**** PROVIDED MATERIAL ****

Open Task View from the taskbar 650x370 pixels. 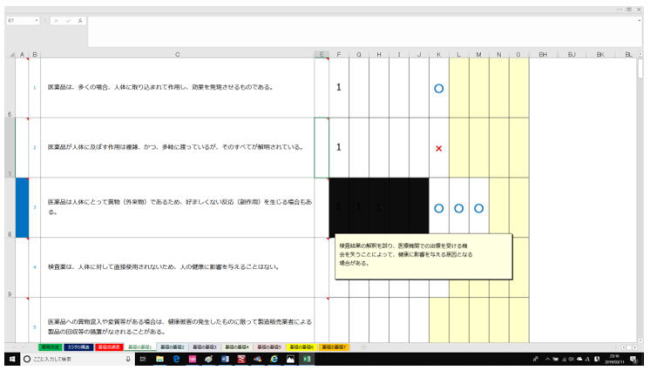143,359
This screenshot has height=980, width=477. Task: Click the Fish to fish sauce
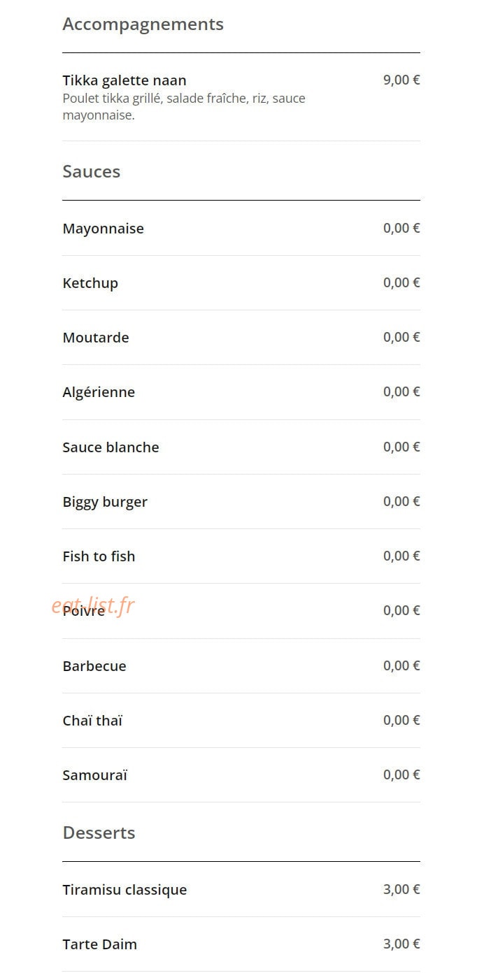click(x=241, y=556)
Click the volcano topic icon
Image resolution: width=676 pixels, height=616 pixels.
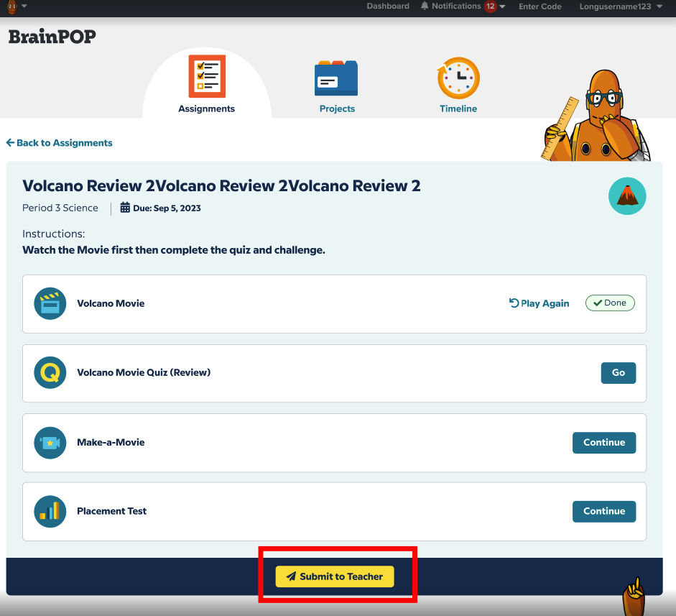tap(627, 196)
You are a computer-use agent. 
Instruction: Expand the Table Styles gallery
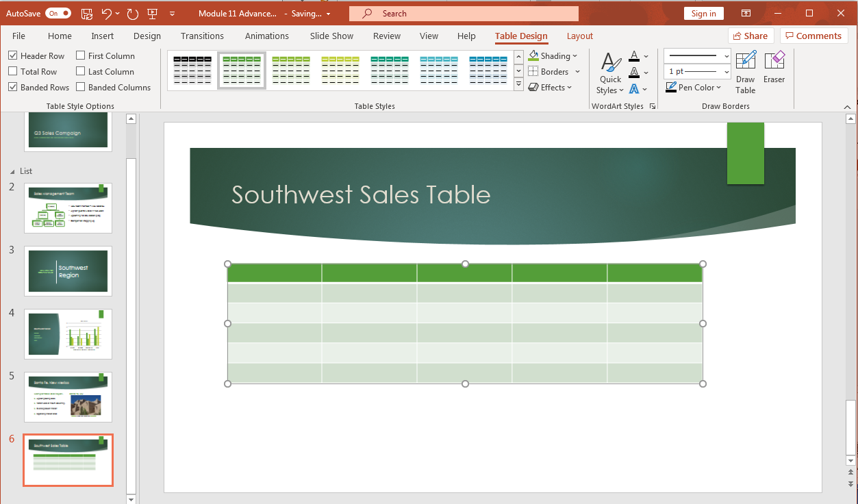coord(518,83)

****

## WHAT YOU NEED TO DO:
Excluding the pictures, restate word for word the lines from the one that holds "You are a computer-use agent." through the last line of the entries, both ends included.

## WRITTEN ANSWER:
You are a computer-use agent. 
Instruction: Expand the Table Styles gallery
coord(518,83)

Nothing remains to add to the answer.